Israeli troops raided towns across the West Bank early yesterday, arresting 26 accused Palestinian militants a day after mounting violence left a 5-month-old Mideast truce in tatters, the army said.
The army said it had arrested 16 fugitives in the southern West Bank city of Hebron, five Islamic Jihad militants in the town of Bethlehem and five Hamas militants in the northern West Bank city of Nablus, a militant stronghold.
The military has stepped up its operations against Palestinian militants in the wake of a suicide bombing and an unceasing wave of rocket and mortar attacks that killed a total of six people this week.
PHOTO: AFP
On Friday, Israeli aircraft conducted repeated airstrikes on militant targets, killing six Hamas fighters in attacks on a West Bank militant hideout and a van filled with homemade rockets.
The violence threatened to intensify. Israeli troops massed at two makeshift camps outside Gaza, and Defense Minister Shaul Mofaz told army commanders late on Friday to plan for a ground operation in northern Gaza, though a raid would be delayed to give the Palestinians time to take action themselves.
Hamas threatened revenge against Israel for the airstrikes, which appeared to signal Israel's resumption of targeted killings of Hamas leaders.
Israel said the targeted killings were intended to prevent imminent attacks by militants.
"Israel's policy is not to allow `ticking bombs' to reach their targets. Every pinpoint attack saves lives," Amos Gilad, a top Defense Department official, told Israel Radio yesterday.
The fighting jeopardized the ceasefire deal Israeli Prime Minister Ariel Sharon and Palestinian leader Mahmoud Abbas reached at a February summit in Egypt, which led to a marked decrease in violence and helped Abbas fend off Israeli demands for a crackdown on the militant groups.
But the new violence called into question Abbas' policy of persuading the militants to voluntarily end attacks, and Israel and the US were pressuring him to tackle the armed groups.

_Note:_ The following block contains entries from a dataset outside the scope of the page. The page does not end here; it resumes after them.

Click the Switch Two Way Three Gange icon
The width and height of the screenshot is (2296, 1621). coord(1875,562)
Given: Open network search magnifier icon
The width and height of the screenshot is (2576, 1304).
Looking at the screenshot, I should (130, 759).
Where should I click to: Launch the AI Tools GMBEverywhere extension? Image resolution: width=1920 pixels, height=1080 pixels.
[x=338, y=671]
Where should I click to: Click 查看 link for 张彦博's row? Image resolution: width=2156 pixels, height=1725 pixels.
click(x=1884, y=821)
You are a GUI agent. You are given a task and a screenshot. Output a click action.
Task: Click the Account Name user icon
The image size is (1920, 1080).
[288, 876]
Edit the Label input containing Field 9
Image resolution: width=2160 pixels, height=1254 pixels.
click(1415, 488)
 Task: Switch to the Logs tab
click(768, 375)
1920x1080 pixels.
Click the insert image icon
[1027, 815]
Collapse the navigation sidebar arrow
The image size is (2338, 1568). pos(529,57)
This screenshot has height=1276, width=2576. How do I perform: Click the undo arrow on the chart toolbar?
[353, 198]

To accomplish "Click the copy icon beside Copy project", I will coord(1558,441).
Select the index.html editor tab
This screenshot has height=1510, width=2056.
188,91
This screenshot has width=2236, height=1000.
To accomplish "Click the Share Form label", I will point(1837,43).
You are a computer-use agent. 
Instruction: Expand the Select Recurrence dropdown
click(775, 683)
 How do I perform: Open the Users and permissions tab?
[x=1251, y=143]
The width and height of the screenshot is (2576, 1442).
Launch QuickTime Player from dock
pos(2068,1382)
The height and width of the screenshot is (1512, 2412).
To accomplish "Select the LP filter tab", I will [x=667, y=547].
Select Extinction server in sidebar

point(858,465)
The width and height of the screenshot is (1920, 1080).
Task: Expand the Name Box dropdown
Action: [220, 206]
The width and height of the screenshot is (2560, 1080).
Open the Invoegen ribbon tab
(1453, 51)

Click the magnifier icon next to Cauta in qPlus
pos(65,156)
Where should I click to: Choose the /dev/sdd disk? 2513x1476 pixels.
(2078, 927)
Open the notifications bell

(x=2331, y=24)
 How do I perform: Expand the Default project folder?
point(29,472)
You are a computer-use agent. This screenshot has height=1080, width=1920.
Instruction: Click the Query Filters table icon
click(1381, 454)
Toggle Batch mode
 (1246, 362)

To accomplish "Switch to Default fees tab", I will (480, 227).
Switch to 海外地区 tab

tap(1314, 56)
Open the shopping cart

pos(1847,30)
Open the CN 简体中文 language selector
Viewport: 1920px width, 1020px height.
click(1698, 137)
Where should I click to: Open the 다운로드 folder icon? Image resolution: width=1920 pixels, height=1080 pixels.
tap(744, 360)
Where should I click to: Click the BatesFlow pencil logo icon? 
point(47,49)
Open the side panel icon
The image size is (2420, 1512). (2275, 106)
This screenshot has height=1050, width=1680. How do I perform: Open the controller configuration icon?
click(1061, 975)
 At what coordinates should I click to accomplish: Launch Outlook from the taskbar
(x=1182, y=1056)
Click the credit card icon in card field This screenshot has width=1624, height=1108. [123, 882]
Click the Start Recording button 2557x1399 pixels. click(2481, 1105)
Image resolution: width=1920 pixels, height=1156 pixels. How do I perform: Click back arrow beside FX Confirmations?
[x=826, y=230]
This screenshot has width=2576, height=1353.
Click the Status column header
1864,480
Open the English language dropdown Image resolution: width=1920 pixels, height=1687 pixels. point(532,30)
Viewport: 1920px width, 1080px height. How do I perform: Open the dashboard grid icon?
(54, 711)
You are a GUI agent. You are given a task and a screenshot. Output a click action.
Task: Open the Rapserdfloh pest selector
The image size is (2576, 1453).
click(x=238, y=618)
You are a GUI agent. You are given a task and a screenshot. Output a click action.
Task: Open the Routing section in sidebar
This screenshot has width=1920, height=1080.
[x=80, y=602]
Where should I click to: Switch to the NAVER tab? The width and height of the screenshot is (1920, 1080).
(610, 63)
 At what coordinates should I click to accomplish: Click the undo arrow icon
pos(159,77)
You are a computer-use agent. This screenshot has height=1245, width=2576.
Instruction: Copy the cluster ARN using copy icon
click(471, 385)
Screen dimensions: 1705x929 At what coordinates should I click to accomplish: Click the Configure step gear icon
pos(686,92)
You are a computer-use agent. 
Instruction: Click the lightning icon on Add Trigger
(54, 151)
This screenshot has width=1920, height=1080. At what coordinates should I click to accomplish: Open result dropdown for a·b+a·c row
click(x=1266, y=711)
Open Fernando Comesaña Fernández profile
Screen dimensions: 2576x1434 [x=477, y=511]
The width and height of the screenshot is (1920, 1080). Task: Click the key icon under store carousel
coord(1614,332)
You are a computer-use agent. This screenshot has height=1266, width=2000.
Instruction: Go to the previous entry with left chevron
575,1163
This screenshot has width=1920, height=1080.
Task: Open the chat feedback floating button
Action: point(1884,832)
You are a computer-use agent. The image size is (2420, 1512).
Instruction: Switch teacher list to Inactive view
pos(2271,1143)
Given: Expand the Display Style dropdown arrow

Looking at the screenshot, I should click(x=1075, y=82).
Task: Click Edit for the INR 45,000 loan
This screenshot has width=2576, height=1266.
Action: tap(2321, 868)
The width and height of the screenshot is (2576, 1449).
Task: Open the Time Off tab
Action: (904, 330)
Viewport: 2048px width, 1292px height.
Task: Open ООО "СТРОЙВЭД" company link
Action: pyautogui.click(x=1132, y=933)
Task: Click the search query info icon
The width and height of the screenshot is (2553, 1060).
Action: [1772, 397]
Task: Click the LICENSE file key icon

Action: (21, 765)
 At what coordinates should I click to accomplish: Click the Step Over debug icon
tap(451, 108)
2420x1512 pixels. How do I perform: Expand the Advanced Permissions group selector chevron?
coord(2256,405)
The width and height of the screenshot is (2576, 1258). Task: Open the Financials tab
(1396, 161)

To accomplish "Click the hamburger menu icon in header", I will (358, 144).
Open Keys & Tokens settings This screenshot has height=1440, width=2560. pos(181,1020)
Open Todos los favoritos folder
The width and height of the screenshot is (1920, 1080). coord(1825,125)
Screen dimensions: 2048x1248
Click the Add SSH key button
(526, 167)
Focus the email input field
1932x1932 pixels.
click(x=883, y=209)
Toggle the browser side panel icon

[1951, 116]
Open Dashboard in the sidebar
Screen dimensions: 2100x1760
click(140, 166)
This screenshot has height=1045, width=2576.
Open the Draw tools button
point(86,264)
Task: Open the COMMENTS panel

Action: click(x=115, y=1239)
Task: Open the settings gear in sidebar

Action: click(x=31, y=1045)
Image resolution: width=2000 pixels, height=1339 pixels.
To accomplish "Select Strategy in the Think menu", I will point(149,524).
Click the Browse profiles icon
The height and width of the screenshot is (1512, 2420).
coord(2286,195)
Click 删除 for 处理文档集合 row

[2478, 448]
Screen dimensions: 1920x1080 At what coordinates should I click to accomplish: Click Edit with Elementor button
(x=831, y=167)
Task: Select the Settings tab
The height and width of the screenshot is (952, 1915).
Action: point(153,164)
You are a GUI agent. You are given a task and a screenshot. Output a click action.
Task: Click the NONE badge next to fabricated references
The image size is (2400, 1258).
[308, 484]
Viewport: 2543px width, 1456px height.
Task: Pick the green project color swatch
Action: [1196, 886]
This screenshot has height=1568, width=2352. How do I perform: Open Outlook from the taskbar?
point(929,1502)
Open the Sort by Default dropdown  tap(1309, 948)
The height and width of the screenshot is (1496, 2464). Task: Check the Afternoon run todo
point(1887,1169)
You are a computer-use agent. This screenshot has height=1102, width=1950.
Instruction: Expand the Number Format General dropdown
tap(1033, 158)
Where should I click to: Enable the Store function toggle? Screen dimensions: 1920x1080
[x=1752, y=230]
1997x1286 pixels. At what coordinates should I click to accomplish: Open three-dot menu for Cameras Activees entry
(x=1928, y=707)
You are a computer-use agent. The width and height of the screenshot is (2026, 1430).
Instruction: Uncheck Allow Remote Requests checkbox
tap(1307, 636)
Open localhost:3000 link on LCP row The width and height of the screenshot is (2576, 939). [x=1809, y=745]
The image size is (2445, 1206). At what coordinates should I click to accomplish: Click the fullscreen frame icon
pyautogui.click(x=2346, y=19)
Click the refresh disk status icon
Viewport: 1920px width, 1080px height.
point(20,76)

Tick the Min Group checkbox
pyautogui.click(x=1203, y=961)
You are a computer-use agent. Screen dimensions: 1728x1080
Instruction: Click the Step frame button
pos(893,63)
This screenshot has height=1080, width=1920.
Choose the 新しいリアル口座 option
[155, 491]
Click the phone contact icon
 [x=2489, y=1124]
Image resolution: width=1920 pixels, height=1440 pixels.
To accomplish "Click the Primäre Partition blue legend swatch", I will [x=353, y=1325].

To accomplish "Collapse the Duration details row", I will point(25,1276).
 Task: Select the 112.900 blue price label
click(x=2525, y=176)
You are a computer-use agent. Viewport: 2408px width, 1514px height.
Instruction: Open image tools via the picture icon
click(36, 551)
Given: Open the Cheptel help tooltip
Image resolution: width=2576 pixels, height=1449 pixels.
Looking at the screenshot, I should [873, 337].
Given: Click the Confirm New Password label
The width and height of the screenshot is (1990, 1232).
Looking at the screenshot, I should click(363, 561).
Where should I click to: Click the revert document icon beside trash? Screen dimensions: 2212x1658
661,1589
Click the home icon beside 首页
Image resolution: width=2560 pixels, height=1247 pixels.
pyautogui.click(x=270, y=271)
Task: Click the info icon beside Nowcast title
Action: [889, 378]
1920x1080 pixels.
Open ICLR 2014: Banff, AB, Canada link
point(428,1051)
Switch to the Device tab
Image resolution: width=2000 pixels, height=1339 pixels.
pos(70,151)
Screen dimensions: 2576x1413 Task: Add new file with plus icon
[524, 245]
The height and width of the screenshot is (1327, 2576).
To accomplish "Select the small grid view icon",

Early on Friday, Palestinian police, trying to stop the rocket firing, fought Hamas gunmen in the streets of Gaza City in a gunbattle that left two teens dead and 25 others wounded in the worst internal fighting among Palestinians in years.
Palestinian security chief Nasser Yousef said his forces will "not hesitate" to restore law and order, and ordered rocket attacks to be stopped by all means.
Palestinian security forces made a more subtle show of force yesterday when they filed through the streets of the West Bank city of Ramallah and told shopowners to ignore militants' call to strike in mourning for those killed in the airstrikes.
However, the militants continued attacking Israeli targets, launching rockets and mortar shells at Israeli towns and Gaza settlements yesterday.